À Brazzaville, le 26 février 2026, le Ministre rd-congolais des Ressources Hydrauliques et de l’Électricité a officiellement remis au Président Denis Sassou Nguesso la note explicative du protocole d’accord énergétique entre les deux pays. Un geste diplomatique fort, au-delà du symbole, qui consolide un axe stratégique bâti sur une histoire, une culture et un fleuve communs.
C’est autour d’un acte formel, à forte portée diplomatique, que s’est structurée la séquence de Brazzaville. Reçu par le Président de la République du Congo, Denis SASSOU NGUESSO, le Ministre des Ressources Hydrauliques et de l’Électricité de la RDC, Antoine SAKOMBI MOLENDO, a procédé à la remise officielle de la note explicative relative au protocole d’accord énergétique conclu entre Kinshasa et Brazzaville.
Au-delà du formalisme institutionnel, ce geste traduit une volonté politique assumée : clarifier les contours techniques, juridiques et stratégiques du partenariat autour du projet hydroélectrique Pioka -Tombe. Dans les usages diplomatiques, la remise d’une note explicative constitue un acte de transparence et d’engagement. Elle signifie que les deux parties entendent avancer sur des bases structurées, encadrées et mutuellement comprises.
Le ministre rd-congolais était également porteur d’un message fraternel du Président Félix-Antoine Tshisekedi Tshilombo, réaffirmant l’attachement de Kinshasa à une coopération stratégique avec Brazzaville. « Nos deux peuples partagent plus qu’une frontière : ils partagent une histoire et un fleuve », a résumé une source proche du dossier, soulignant la dimension symbolique du projet.
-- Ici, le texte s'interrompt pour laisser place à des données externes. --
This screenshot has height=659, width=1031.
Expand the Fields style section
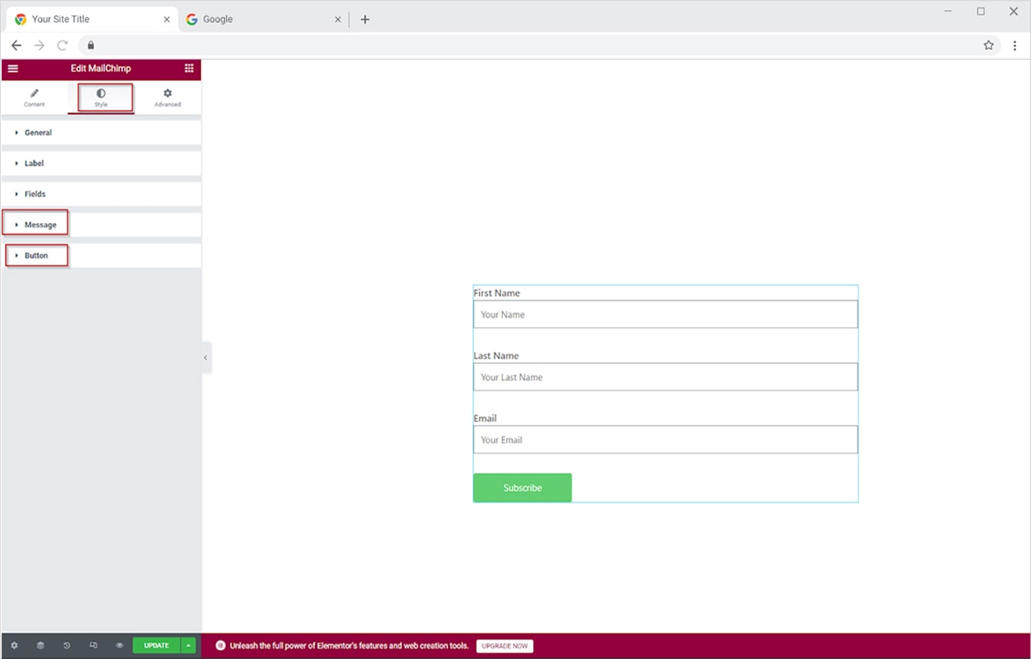34,194
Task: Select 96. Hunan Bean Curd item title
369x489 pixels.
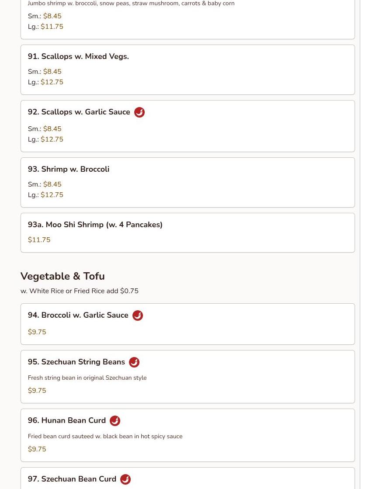Action: [67, 420]
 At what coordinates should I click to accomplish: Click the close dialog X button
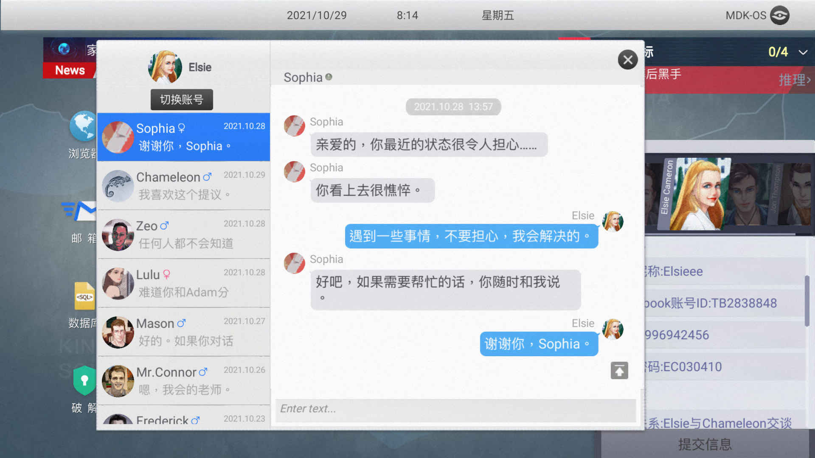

Car le fleuve Congo n’est pas qu’un potentiel énergétique ; il est une mémoire vivante, un trait d’union culturel et humain entre les deux capitales les plus proches du monde. De part et d’autre des rives, les langues, les rythmes, les familles et les échanges commerciaux s’entrecroisent depuis des générations. L’ambition aujourd’hui est de transformer cette proximité naturelle en puissance énergétique structurée.
Le projet Pioka-Tombé s’inscrit précisément dans cette logique. Il vise à valoriser le potentiel hydroélectrique du fleuve afin de répondre aux besoins croissants en électricité, soutenir l’industrialisation et renforcer l’intégration sous-régionale. Toutefois, plusieurs observateurs appellent à la vigilance : la réussite dépendra de la rigueur technique, de la transparence dans la mise en œuvre et de la capacité des deux États à garantir des retombées concrètes pour les populations riveraines.
Entre symbole diplomatique et enjeu stratégique, la remise de cette note explicative marque ainsi une étape charnière. Elle rappelle que l’énergie peut devenir un levier de souveraineté partagée, à condition que la coopération reste équilibrée, techniquement maîtrisée et orientée vers le développement durable.
Sur les deux rives du fleuve Congo, l’histoire est commune. Reste désormais à écrire, ensemble, la page énergétique de demain.